Papa Francesco citando la parabola del Buon samaritano ha fatto un chiaro riferimento al migrante ucciso, quando ha detto: “Quel migrante che volevano cacciare via ero io”. Nell’Angelus di stamane, Papa Bergoglio ha affermato: “Non bisogna catologare le altre persone, per decidere su di loro a prescindere dalle situazioni, perché dipende soltanto dalla nostra volonta aiutarle quando esse sono in difficoltà anche se loro ci sono estranee o addirittura nemiche”.

Il Pontefice ha poi proseguito chiedendosi e chiedendo: “Chi devo amare come me stesso? La mia famiglia? I miei amici? I miei connazzionali?
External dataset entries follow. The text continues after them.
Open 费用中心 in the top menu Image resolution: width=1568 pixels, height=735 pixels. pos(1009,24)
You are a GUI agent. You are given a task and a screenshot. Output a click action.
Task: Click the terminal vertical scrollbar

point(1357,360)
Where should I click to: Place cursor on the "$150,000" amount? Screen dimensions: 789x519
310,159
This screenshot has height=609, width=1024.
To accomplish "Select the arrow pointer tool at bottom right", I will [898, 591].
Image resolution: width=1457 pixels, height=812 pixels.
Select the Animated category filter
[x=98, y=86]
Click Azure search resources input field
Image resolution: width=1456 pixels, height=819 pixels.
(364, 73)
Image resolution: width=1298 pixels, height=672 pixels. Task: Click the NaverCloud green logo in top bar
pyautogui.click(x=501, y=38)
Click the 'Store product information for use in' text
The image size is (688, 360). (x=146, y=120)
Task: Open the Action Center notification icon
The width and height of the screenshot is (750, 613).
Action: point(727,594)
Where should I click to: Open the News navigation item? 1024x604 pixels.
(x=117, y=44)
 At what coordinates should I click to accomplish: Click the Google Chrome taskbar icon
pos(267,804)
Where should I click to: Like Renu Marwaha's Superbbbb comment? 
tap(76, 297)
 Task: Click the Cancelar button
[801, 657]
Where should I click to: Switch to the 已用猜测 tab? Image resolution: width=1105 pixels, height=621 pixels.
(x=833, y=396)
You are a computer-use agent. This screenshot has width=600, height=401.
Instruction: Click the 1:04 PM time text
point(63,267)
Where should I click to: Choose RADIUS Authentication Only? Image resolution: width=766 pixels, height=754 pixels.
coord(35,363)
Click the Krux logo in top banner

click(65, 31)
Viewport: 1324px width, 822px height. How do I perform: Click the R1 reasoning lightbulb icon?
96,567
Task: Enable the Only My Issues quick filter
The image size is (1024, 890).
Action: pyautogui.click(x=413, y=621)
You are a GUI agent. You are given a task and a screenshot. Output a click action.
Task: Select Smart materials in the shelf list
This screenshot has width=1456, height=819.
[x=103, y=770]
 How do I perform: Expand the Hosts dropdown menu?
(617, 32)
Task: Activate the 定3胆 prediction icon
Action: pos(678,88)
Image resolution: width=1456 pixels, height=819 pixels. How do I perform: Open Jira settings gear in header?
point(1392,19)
I miei fratelli di fede?”. Le parole del Papa fanno venire in mente le parole del professor Corrado Malanga, quando afferma: “L’altro è lo specchio di me, perché solo grazie a lui posso comprendere quella parte di me, che altrimenti non riuscirei mai a scoprire”. A questo punto il Papa argentino ha citato Mina“Bisogna fare opere buone e non limitarci a dire soltanto: Parole, parole, parole, come recita una famosa canzone, perché un giorno saremo giudicati per le nostre opere di misericordia”.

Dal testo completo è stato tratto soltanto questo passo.